PROVIDED PASSAGE
In studying Diamond-Blackfan anemia (DBA), researchers have found evidence to suggest that ribosome levels play a key role in hematopoiesis.
The researchers found that a reduction in ribosomes is responsible for the disruption in red blood cell production observed in patients with DBA.
This reduction in ribosomes impairs the translation of certain messenger RNAs (mRNAs), which inhibits erythroid lineage commitment in hematopoietic stem and progenitor cells (HSCPs).
The researchers said this work has provided insight into how lineage commitment functions normally and in the setting of DBA.
Vijay Sankaran, MD, PhD, of Boston Children’s Hospital in Massachusetts, and his colleagues described these findings in Cell.
The team noted that most cases of DBA are caused by heterozygous loss-of-function mutations in ribosomal protein (RP) genes, which result in RP haploinsufficiency.
Past research revealed DBA-causing mutations in the transcription factor GATA1. Subsequent work showed that RP haploinsufficiency results in reduced translation of GATA1 mRNA, and increasing GATA1 protein levels can reduce the erythroid defects in DBA cells.
However, the mechanisms underlying these phenomena were unclear.
In the current study, the researchers found that DBA-associated perturbations reduced ribosome levels but did not affect the composition of ribosomes.
“There has been controversy over whether a ribosomal protein mutation changes the composition of the ribosomes or the quantity of the ribosomes,” Dr Sankaran said. “We know now that it is the latter.”

TASKS TO PERFORM
1. From the Diamond-Blackfan anemia passage, return the part that opens with the words containing "In studying Diamond-Blackfan" and closes with "progenitor cells (HSCPs).".
2. Answer these questions from the Diamond-Blackfan anemia passage:
(a) In which journal did the researchers describe their findings?
(b) What kind of mutations cause most cases of DBA?
(c) In which transcription factor did past research reveal DBA-causing mutations?
3. Extend the Diamond-Blackfan anemia passage past its last sentence.

ENTRIES SHOWN
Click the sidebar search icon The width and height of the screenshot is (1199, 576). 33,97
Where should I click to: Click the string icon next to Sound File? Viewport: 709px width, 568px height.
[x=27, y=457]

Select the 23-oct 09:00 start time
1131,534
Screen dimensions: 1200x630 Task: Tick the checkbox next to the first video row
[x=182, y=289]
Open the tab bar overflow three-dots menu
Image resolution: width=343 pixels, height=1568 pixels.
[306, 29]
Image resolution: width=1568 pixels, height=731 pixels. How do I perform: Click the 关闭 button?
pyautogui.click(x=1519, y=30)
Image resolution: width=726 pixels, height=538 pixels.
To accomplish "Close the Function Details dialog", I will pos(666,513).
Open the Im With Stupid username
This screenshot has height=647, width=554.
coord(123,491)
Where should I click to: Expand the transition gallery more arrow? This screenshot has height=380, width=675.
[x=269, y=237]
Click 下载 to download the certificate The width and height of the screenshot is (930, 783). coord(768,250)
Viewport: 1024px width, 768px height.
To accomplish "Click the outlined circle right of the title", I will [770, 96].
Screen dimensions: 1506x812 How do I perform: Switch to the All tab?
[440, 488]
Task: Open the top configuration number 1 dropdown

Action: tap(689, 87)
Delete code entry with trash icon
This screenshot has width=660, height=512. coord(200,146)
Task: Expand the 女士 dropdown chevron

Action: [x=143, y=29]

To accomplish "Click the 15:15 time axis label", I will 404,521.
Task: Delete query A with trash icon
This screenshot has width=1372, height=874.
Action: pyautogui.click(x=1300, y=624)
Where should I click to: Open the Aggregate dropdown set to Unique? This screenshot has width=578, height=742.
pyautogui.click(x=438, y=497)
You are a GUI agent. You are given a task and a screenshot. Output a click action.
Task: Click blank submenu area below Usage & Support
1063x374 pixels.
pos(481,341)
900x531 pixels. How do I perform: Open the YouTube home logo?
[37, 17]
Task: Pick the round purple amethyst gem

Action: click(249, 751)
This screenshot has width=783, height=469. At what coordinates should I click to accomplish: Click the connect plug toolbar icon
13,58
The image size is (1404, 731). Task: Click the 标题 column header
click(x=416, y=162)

REPLIES
1.
In studying Diamond-Blackfan anemia (DBA), researchers have found evidence to suggest that ribosome levels play a key role in hematopoiesis.
The researchers found that a reduction in ribosomes is responsible for the disruption in red blood cell production observed in patients with DBA.
This reduction in ribosomes impairs the translation of certain messenger RNAs (mRNAs), which inhibits erythroid lineage commitment in hematopoietic stem and progenitor cells (HSCPs).

2.
(a) Cell
(b) Heterozygous loss-of-function mutations in ribosomal protein (RP) genes
(c) GATA1

3.
The researchers said the reduction of ribosome levels was largely promoted through reduced translation of RP mRNAs.
The team identified 525 transcripts with translation efficiencies that were downregulated by RP haploinsufficiency. They said a subset of these transcripts, including GATA1, have proven essential for hematopoietic cell growth and are upregulated during early erythropoiesis.
The researchers confirmed their prior findings that translation of GATA1 mRNA is decreased by about 2-fold in differentiating HSPCs with RP haploinsufficiency.
The team also found that GATA1 has “unique” 5’ untranslated region features that confer sensitivity to ribosome levels.
Taken together, these findings suggest the presence of GATA1 proteins in HSPCs helps prime them for erythroid lineage commitment. Without enough ribosomes to produce enough GATA1 proteins, the HSPCs never receive the signal to become red blood cells.
“This raises the question of whether we can design a gene therapy to overcome the GATA1 deficiency,” Dr Sankaran said. “We now have a tremendous interest in this approach and believe it can be done.”